I think there are four levels to youth ministry. Each level requires a different way of working and different skills. Here are two skills that help with the “youth” level and one that doesn’t.
- Listening. This is the most critical skill for working with young people. Adolescence is a time when teenagers are told things by grown ups: what’s going to be on the test, when the application is due, what time to be home, and how many laps to run. Youth ministers have things to tell young people as well, like when youth group starts and where to find the book of Titus, but the more valuable work we do with students is listening to them. We don’t listen to collect data. We don’t listen to diagnose or treat. We listen to listen. Youth ministers listen to teenagers out of interest, because we are curious about who they are as people created in the image of God more than as players on a team we’re coaching. Learning to listen well, both in one-on-one interactions as well as in group processes, goes a long way toward excellent youth ministry.

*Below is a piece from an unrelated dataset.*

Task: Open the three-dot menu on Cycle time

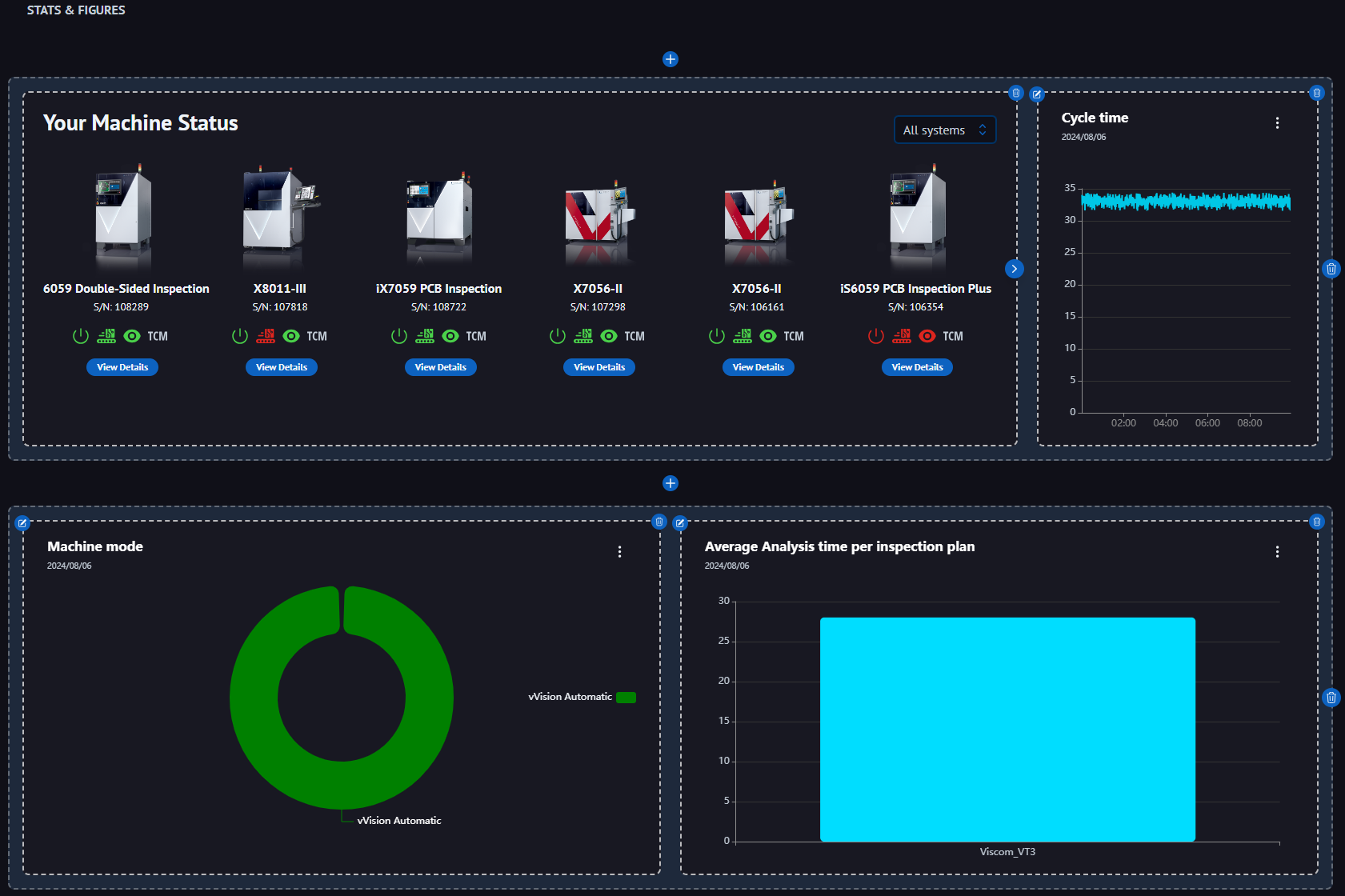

- Facilitating groups. Learning how to structure group gatherings and how to steer them toward productive outcomes is one of the most important things we can learn to do well in youth ministry. It’s important as a tool for welcome and hospitality above all else, in my view. Young people who are uncertain of themselves or who are uncomfortable in group settings or who are new to the group will benefit tremendously from a well-designed gathering that accounts for their contribution. Planning is only half the battle, though. Unexpected things occur, and the best youth workers know how to incorporate those things into their plan and how to ditch the plan and improvise in the moment.
- “Relating” to youth. I’ve spent hours in my youth ministry career trying to demonstrate to teenagers that I get them, that I experienced the same kinds of things they’re presently experiencing, that my tastes in music are not that different from theirs, that I know how to use Snapchat (actually, I’ve never done that). I don’t do any of that anymore. I think young people are much better served by adults who own the distinction between themselves and teenagers than by ones who are trying to collapse it. Now, when I feel like I don’t relate to teenagers, I revert back to skill number one above.